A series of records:
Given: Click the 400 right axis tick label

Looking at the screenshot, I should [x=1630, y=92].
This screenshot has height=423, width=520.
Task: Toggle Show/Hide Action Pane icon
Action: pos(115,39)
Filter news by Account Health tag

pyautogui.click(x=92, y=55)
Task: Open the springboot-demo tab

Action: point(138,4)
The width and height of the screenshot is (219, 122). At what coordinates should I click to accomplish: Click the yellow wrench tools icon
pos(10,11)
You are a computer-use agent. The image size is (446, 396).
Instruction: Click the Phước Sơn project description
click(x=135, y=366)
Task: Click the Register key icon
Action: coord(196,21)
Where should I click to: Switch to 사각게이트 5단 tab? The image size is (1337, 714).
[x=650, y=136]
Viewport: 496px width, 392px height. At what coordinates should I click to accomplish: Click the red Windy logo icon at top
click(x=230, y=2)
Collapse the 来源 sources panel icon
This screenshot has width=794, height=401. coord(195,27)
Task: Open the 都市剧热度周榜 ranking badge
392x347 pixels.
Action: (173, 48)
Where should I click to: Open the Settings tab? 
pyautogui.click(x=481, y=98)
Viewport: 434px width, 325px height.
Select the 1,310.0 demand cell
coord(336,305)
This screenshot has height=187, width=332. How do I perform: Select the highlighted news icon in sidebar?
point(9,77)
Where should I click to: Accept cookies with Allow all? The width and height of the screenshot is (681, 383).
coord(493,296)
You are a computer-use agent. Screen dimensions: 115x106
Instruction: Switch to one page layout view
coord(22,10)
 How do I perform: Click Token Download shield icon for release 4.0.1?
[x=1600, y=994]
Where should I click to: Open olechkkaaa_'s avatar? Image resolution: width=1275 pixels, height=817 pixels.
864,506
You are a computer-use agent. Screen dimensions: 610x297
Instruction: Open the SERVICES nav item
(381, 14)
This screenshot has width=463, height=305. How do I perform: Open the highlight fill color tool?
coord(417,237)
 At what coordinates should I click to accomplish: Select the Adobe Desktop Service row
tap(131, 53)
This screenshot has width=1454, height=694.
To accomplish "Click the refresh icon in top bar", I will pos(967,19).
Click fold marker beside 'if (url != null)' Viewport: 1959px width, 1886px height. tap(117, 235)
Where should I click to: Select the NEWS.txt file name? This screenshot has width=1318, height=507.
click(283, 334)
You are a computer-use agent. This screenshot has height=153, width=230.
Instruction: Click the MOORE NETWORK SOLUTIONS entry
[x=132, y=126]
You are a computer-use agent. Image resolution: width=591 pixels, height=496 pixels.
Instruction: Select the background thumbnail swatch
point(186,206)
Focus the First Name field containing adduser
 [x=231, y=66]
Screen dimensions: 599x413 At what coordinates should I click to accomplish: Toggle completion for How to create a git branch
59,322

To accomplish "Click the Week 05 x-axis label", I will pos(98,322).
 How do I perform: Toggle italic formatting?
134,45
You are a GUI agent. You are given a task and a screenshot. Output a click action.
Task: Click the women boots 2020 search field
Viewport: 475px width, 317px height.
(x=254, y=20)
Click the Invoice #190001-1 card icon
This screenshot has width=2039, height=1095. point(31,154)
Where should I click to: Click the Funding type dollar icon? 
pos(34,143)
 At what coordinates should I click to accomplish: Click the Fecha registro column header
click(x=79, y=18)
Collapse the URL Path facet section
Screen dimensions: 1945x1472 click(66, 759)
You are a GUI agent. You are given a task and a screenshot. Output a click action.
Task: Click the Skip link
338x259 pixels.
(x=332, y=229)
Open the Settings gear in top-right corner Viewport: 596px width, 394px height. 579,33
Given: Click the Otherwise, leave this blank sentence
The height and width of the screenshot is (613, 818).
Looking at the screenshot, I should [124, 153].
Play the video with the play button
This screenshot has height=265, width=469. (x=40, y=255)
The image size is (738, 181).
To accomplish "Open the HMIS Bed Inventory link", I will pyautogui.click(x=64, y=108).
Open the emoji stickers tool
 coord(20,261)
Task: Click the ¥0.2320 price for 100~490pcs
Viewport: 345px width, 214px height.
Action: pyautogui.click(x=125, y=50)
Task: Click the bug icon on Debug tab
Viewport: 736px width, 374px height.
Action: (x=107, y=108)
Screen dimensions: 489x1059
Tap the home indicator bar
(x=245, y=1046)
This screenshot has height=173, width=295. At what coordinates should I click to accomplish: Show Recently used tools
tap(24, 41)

• _Stated task_
Rewrite all of the material above, changing "computer-use agent" to "screen-control agent" wherever it occurs and keeping everything else the same.

• _Full answer_
Given: Click the 400 right axis tick label

Looking at the screenshot, I should [x=1630, y=92].
This screenshot has height=423, width=520.
Task: Toggle Show/Hide Action Pane icon
Action: pos(115,39)
Filter news by Account Health tag

pyautogui.click(x=92, y=55)
Task: Open the springboot-demo tab

Action: point(138,4)
The width and height of the screenshot is (219, 122). At what coordinates should I click to accomplish: Click the yellow wrench tools icon
pos(10,11)
You are a screen-control agent. The image size is (446, 396).
Instruction: Click the Phước Sơn project description
click(x=135, y=366)
Task: Click the Register key icon
Action: coord(196,21)
Where should I click to: Switch to 사각게이트 5단 tab? The image size is (1337, 714).
[x=650, y=136]
Viewport: 496px width, 392px height. At what coordinates should I click to accomplish: Click the red Windy logo icon at top
click(x=230, y=2)
Collapse the 来源 sources panel icon
This screenshot has width=794, height=401. coord(195,27)
Task: Open the 都市剧热度周榜 ranking badge
392x347 pixels.
Action: (173, 48)
Where should I click to: Open the Settings tab? 
pyautogui.click(x=481, y=98)
Viewport: 434px width, 325px height.
Select the 1,310.0 demand cell
coord(336,305)
This screenshot has height=187, width=332. How do I perform: Select the highlighted news icon in sidebar?
point(9,77)
Where should I click to: Accept cookies with Allow all? The width and height of the screenshot is (681, 383).
coord(493,296)
You are a screen-control agent. Screen dimensions: 115x106
Instruction: Switch to one page layout view
coord(22,10)
 How do I perform: Click Token Download shield icon for release 4.0.1?
[x=1600, y=994]
Where should I click to: Open olechkkaaa_'s avatar? Image resolution: width=1275 pixels, height=817 pixels.
864,506
You are a screen-control agent. Screen dimensions: 610x297
Instruction: Open the SERVICES nav item
(381, 14)
This screenshot has width=463, height=305. How do I perform: Open the highlight fill color tool?
coord(417,237)
 At what coordinates should I click to accomplish: Select the Adobe Desktop Service row
tap(131, 53)
This screenshot has width=1454, height=694.
To accomplish "Click the refresh icon in top bar", I will pos(967,19).
Click fold marker beside 'if (url != null)' Viewport: 1959px width, 1886px height. tap(117, 235)
Where should I click to: Select the NEWS.txt file name? This screenshot has width=1318, height=507.
click(283, 334)
You are a screen-control agent. This screenshot has height=153, width=230.
Instruction: Click the MOORE NETWORK SOLUTIONS entry
[x=132, y=126]
You are a screen-control agent. Image resolution: width=591 pixels, height=496 pixels.
Instruction: Select the background thumbnail swatch
point(186,206)
Focus the First Name field containing adduser
 [x=231, y=66]
Screen dimensions: 599x413 At what coordinates should I click to accomplish: Toggle completion for How to create a git branch
59,322

To accomplish "Click the Week 05 x-axis label", I will pos(98,322).
 How do I perform: Toggle italic formatting?
134,45
You are a GUI agent. You are given a task and a screenshot. Output a click action.
Task: Click the women boots 2020 search field
Viewport: 475px width, 317px height.
(x=254, y=20)
Click the Invoice #190001-1 card icon
This screenshot has width=2039, height=1095. point(31,154)
Where should I click to: Click the Funding type dollar icon? 
pos(34,143)
 At what coordinates should I click to accomplish: Click the Fecha registro column header
click(x=79, y=18)
Collapse the URL Path facet section
Screen dimensions: 1945x1472 click(66, 759)
You are a GUI agent. You are given a task and a screenshot. Output a click action.
Task: Click the Skip link
338x259 pixels.
(x=332, y=229)
Open the Settings gear in top-right corner Viewport: 596px width, 394px height. 579,33
Given: Click the Otherwise, leave this blank sentence
The height and width of the screenshot is (613, 818).
Looking at the screenshot, I should [124, 153].
Play the video with the play button
This screenshot has height=265, width=469. (x=40, y=255)
The image size is (738, 181).
To accomplish "Open the HMIS Bed Inventory link", I will pyautogui.click(x=64, y=108).
Open the emoji stickers tool
 coord(20,261)
Task: Click the ¥0.2320 price for 100~490pcs
Viewport: 345px width, 214px height.
Action: pyautogui.click(x=125, y=50)
Task: Click the bug icon on Debug tab
Viewport: 736px width, 374px height.
Action: (x=107, y=108)
Screen dimensions: 489x1059
Tap the home indicator bar
(x=245, y=1046)
This screenshot has height=173, width=295. At what coordinates should I click to accomplish: Show Recently used tools
tap(24, 41)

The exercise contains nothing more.